• SET PROBLEM: Copy the material below word for word, starting at the line that contains "Locate an element on the screen. The" and ending at the line that contains "the mail envelope".

* * * * * * * * *

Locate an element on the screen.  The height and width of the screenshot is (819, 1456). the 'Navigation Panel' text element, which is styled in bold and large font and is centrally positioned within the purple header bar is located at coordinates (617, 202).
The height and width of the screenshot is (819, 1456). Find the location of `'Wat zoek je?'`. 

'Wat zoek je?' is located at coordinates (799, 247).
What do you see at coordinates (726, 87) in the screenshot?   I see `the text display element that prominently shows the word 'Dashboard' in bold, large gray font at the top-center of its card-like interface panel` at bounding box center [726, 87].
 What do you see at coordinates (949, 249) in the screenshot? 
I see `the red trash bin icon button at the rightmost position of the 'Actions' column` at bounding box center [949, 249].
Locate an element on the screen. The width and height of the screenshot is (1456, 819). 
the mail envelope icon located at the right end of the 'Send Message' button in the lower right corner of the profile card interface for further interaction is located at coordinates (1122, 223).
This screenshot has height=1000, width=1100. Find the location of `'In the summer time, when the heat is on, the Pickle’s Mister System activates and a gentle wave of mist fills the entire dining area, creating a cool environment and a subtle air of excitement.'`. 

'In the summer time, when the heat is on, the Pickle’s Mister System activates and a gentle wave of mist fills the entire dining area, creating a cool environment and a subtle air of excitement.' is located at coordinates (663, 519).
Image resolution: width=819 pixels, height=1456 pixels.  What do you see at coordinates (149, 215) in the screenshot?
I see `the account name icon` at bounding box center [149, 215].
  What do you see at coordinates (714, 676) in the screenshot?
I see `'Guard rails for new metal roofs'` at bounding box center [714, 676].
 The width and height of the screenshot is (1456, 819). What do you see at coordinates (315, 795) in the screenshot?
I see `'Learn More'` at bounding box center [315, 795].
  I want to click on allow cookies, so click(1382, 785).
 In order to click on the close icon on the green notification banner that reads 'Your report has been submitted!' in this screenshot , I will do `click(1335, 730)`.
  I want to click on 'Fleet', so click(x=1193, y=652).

* * * * * * * * *

• FINISHED TASK:
Locate an element on the screen. The width and height of the screenshot is (1456, 819). 
the mail envelope icon located at the right end of the 'Send Message' button in the lower right corner of the profile card interface for further interaction is located at coordinates (1122, 223).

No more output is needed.